Test Set Task 1

description of the test set for task 1


Provided test dataset

The test data for this task can be downloaded from here. The password is the same one as provided for the training set. The directory contains following items:

  1. Preprocessed EEG test samples: The main directory contains 84 subjects’ test data in the format of subject_name.json. Note that there is no test data for sub-001. Each json file contains a python dictionary with sample IDs as keys and tuples in the format of (EEG, speech1, speech2) as values. First element of the tuple is preprocessed EEG of 3 seconds long with fs=64 Hz. speech1 and speech2 are pointers to the actual speech segments which are located in the envelope_segments and/or stimuli_segments. You need to probably convert EEG from list to numpy array.

  2. envelope_segments: This directory contains envelope of speech segments used in the test samples. You can already use this directory if you trained your model with envelope as speech feature. You can get the Envelope by using the following code:

    import numpy as np

    data = np.load(speech_seg.npz)

    speech, fs = data[’envelope’], data[‘fs’]

  3. raw_eeg: We also provide the corresponding raw EEG files for each subject. If you prefer to have access to the raw EEG and do your own preprocessing, then you can use this directory. The json files in this directory have exactly the same format as of the preprocessed EEG files. Sampling rate of the raw EEG is 1024 Hz.

  4. stimuli_segments: This directory contains raw speech segments at 48 kHz.
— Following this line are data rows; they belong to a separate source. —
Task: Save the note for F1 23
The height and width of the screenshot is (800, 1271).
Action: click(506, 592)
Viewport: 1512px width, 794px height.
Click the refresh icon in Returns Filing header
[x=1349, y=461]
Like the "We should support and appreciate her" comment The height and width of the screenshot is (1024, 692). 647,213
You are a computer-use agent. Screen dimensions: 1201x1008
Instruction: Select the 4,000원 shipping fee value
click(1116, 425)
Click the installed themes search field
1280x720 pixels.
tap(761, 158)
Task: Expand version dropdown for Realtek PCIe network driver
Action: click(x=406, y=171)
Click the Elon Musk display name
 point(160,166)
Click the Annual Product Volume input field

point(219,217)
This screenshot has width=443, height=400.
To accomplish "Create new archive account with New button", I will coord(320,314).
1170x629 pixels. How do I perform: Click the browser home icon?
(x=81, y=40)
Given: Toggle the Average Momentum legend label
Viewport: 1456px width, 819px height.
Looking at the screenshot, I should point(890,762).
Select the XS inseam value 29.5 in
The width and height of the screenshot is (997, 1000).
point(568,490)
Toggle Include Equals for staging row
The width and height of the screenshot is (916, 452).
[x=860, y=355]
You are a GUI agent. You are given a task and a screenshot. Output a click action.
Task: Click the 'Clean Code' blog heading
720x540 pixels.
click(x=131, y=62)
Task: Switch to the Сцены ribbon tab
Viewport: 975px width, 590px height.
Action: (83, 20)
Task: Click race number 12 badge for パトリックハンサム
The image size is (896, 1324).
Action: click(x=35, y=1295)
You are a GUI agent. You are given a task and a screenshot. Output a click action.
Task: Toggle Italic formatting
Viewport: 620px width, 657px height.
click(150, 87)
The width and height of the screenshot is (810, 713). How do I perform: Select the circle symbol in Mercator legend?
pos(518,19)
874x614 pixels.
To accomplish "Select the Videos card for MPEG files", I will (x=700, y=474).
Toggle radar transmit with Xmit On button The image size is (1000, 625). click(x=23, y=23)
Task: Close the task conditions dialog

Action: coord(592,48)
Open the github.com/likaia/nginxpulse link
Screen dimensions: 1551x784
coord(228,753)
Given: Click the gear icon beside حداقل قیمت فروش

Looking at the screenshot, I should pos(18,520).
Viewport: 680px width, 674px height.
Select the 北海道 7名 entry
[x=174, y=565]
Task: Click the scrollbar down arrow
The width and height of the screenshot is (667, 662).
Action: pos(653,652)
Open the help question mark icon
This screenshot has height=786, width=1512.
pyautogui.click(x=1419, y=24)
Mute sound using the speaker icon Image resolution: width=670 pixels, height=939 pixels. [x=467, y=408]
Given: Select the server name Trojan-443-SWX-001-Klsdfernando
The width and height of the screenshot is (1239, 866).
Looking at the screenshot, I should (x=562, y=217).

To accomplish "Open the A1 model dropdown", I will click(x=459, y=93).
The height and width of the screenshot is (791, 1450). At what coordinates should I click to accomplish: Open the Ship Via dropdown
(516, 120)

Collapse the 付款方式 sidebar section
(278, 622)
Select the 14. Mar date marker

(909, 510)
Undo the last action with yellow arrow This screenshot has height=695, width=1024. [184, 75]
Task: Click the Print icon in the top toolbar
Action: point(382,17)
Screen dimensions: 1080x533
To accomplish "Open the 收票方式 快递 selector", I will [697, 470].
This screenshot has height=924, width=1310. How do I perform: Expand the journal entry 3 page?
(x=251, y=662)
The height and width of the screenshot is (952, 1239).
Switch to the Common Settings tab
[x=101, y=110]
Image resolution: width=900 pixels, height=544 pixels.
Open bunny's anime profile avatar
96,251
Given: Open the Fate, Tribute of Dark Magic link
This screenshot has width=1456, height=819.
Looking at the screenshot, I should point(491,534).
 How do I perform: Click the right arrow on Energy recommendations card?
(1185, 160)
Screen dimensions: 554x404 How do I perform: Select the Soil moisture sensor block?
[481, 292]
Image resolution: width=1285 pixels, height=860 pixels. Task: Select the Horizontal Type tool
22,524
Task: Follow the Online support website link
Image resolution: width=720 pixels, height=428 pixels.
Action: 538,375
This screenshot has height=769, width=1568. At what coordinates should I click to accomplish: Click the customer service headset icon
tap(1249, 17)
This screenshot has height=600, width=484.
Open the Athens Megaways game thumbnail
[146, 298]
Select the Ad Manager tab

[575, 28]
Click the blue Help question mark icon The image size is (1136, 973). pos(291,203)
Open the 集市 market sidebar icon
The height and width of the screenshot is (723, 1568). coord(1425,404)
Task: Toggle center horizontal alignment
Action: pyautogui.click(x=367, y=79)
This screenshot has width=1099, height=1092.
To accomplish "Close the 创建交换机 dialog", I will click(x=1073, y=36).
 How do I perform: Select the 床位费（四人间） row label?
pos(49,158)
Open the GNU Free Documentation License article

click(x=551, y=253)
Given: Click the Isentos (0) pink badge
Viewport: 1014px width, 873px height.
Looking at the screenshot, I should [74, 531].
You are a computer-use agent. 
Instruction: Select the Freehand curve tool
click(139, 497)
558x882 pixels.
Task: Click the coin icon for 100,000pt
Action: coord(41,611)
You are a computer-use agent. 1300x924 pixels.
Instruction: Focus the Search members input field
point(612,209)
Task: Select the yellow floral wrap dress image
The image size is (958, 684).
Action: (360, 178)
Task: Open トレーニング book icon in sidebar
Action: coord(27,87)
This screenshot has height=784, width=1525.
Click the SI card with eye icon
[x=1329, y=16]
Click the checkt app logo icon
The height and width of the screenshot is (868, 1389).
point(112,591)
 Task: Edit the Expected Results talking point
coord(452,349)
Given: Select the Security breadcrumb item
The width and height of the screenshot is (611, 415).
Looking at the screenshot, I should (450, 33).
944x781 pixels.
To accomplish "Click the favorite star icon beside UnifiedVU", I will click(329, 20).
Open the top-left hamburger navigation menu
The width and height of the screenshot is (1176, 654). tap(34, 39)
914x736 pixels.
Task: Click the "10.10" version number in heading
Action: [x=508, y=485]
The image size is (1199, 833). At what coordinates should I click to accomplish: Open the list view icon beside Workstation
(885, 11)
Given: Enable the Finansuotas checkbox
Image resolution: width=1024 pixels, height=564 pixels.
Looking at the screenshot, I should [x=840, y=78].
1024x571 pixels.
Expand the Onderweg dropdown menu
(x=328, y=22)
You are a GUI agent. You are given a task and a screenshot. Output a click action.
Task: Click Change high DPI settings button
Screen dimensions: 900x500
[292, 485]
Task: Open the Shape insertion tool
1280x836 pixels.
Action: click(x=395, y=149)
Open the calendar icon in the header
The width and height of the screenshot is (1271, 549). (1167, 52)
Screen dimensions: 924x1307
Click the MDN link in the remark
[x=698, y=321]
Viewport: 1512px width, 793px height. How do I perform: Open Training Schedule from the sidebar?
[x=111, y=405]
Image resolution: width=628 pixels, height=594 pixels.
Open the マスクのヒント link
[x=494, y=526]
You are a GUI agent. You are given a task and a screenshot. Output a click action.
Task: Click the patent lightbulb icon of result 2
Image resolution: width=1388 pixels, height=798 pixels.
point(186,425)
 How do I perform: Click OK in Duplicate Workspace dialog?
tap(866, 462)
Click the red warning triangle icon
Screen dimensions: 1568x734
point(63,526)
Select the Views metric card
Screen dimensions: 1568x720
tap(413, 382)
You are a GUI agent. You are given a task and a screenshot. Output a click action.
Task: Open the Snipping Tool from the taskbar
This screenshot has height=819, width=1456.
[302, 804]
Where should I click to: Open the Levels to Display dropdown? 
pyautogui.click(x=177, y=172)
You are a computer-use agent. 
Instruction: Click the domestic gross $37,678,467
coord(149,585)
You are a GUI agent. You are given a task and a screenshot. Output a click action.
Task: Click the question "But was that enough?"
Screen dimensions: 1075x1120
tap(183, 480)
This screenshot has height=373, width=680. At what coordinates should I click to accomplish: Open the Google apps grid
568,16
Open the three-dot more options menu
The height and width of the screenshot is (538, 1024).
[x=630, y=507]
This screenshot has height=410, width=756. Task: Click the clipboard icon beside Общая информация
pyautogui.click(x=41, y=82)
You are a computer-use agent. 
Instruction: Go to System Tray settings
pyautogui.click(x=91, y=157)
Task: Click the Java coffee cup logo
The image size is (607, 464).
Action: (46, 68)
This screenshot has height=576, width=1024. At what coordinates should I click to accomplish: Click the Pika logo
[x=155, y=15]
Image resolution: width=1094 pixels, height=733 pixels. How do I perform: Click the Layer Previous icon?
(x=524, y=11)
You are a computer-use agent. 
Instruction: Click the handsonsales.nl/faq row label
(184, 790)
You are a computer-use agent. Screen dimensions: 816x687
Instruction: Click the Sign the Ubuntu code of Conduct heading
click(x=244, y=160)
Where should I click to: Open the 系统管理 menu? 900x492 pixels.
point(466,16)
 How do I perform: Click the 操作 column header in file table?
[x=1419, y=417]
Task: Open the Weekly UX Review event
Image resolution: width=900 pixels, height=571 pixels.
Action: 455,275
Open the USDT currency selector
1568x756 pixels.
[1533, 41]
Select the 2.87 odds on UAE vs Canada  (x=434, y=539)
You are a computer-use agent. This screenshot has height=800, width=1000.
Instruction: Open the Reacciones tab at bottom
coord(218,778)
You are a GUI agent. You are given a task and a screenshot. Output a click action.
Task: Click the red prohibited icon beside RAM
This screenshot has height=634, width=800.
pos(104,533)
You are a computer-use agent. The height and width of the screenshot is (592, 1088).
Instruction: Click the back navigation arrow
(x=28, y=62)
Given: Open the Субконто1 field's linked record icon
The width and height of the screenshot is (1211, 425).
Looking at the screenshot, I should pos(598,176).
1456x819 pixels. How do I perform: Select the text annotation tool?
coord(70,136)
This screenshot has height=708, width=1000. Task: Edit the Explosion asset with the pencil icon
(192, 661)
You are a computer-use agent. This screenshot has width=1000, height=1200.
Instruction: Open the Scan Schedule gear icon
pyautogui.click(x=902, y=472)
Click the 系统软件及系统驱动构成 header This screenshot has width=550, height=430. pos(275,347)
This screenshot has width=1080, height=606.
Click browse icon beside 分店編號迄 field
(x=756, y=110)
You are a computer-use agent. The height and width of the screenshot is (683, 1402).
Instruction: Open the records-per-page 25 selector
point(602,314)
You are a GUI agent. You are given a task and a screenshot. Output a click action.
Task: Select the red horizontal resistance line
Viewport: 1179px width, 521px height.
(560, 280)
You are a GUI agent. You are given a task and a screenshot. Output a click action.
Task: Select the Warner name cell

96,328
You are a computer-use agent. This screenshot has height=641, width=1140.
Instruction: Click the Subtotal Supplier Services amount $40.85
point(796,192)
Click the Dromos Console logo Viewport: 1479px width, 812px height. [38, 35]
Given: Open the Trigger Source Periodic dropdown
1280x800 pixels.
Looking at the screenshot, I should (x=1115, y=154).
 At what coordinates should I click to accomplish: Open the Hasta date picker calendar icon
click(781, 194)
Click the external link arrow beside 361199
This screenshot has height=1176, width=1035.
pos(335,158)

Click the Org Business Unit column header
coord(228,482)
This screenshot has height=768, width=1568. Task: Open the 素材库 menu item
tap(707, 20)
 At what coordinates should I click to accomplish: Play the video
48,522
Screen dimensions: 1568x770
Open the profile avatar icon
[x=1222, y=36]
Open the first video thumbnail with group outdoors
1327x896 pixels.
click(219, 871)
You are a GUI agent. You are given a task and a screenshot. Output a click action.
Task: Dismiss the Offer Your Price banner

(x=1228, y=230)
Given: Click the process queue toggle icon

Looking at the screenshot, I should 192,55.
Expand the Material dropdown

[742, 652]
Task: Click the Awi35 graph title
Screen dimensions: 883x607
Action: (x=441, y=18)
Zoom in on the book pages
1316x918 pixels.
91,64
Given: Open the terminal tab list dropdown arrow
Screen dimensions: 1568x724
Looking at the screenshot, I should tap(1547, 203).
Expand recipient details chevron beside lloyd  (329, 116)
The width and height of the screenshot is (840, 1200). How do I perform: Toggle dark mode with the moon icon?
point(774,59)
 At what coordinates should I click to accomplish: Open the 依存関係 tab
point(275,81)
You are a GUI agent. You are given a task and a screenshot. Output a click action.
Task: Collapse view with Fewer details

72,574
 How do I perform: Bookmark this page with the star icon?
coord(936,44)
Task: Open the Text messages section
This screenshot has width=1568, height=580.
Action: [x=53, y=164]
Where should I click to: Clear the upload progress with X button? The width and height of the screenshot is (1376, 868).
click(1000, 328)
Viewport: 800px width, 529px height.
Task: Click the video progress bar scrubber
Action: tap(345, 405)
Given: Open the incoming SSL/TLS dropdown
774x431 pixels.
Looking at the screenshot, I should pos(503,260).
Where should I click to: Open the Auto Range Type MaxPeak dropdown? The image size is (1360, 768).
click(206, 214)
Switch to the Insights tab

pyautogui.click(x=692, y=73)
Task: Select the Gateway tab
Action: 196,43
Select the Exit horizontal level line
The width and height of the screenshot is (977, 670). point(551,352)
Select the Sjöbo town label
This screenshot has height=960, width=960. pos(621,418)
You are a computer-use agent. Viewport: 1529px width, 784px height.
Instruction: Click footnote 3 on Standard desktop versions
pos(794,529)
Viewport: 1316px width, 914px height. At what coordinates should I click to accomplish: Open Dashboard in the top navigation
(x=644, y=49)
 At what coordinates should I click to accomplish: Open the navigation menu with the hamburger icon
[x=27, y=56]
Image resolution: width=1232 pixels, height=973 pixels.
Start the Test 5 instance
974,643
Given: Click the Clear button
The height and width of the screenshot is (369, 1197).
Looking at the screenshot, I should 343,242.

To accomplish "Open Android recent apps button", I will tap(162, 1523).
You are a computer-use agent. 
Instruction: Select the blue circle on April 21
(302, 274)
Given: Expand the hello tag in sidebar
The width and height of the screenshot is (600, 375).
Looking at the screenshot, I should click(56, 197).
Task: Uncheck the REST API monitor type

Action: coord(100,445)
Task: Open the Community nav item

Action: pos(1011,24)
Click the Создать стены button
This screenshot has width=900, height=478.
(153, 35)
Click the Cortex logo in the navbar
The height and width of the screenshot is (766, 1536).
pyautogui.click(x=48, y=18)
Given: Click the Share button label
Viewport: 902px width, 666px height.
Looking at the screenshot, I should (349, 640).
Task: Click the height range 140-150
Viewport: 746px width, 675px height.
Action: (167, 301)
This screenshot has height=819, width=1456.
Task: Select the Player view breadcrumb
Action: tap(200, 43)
You can load the raw stimulus segments using the following code:

data = np.load(speech_seg.npz)

speech, fs = data[‘audio’], data[‘fs’]

Expected output

As an output, participants should upload a zip file, containing json files to the following link The files should follow the following naming convention:

task_1_group_group_name_submission _submission_number.zip

where submission_number should be 1 for the first submission and can go up to 5. We will use the latest submission as the final submission, from which the ranking will be calculated. Groups that have not yet supplied their group name, should send a mail to the organisers where they specify their name. When uploading, you will be prompted to enter a name. Please enter the name of one of the officially registered participants.

The json file(s) should contain the predicted labels for all EEG segments. Each entry in the submitted file should be of the form (EEG ID) : (label). The label is 0 if stimulus 1 matches EEG and 1 if stimulus 2 matches EEG. In case of absent EEG ID entries, the sample will be assigned the wrong label. Labels should be either 0 or 1.

We provide the script predict_test.py, which loads a pretrained model, loops over all the data of the test set, predicts the output labels and returns json files in the correct format.

For evaluation, we will calculate the mean accuracy score per subject. Then, we will calculate the mean over all the subjects means for both test set 1 and test set 2 and add them to obtain a final score, which will be updated in the online leaderboard.